When you’re considering which online channels to use in your student recruitment efforts, there’s no lack of choice. You can focus on website SEO, take your pick between tons of study portal sites, publish great content on social media channels, ranging from YouTube to TikTok and from vKontakte to Instagram. And so on.
You can’t do all, or at least, you can’t do all of them well.
I believe there isn’t really one right way to pick online student recruitment channels. There’s more than one road that leads to Rome. But being strategic and deliberate in your choice of channels can drastically shorten the time till breakthrough.
How to pick online recruitment channels strategically was the subject of a webinar I did in partnership with DreamApply a few months back. Here’s my segment.

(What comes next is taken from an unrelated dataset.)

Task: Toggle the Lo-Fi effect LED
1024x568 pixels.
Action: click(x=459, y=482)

If you haven’t downloaded a free PDF copy of my book yet, you can do so here:
Search vs. Outreach channels
An important first distinction is between search and outreach channels.

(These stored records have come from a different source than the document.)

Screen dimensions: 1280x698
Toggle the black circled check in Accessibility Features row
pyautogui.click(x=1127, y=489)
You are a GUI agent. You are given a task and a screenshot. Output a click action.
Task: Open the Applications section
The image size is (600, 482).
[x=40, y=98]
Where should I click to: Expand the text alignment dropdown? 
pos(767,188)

Search encompasses SEO, Paid Search Ads and listings on student portal sites. YouTube is a borderline case: it’s the world’s second largest search engine but it’s also used as a social medium. Search channels are all about popping up when a prospective student is actively researching. So it is fairly passive: you don’t push your message out, but rather show up right when people are looking for it.
On the upside, it means that you reach people with a serious interest, at exactly the right time. So it’s a warm audience. People who come in through search channels are relatively likely to engage with you and end up as enrolled students.
The flip side is that you can’t search for what you don’t know. So search audiences are relatively small, and you have no control over who searches. They may not fit your ideal student profile.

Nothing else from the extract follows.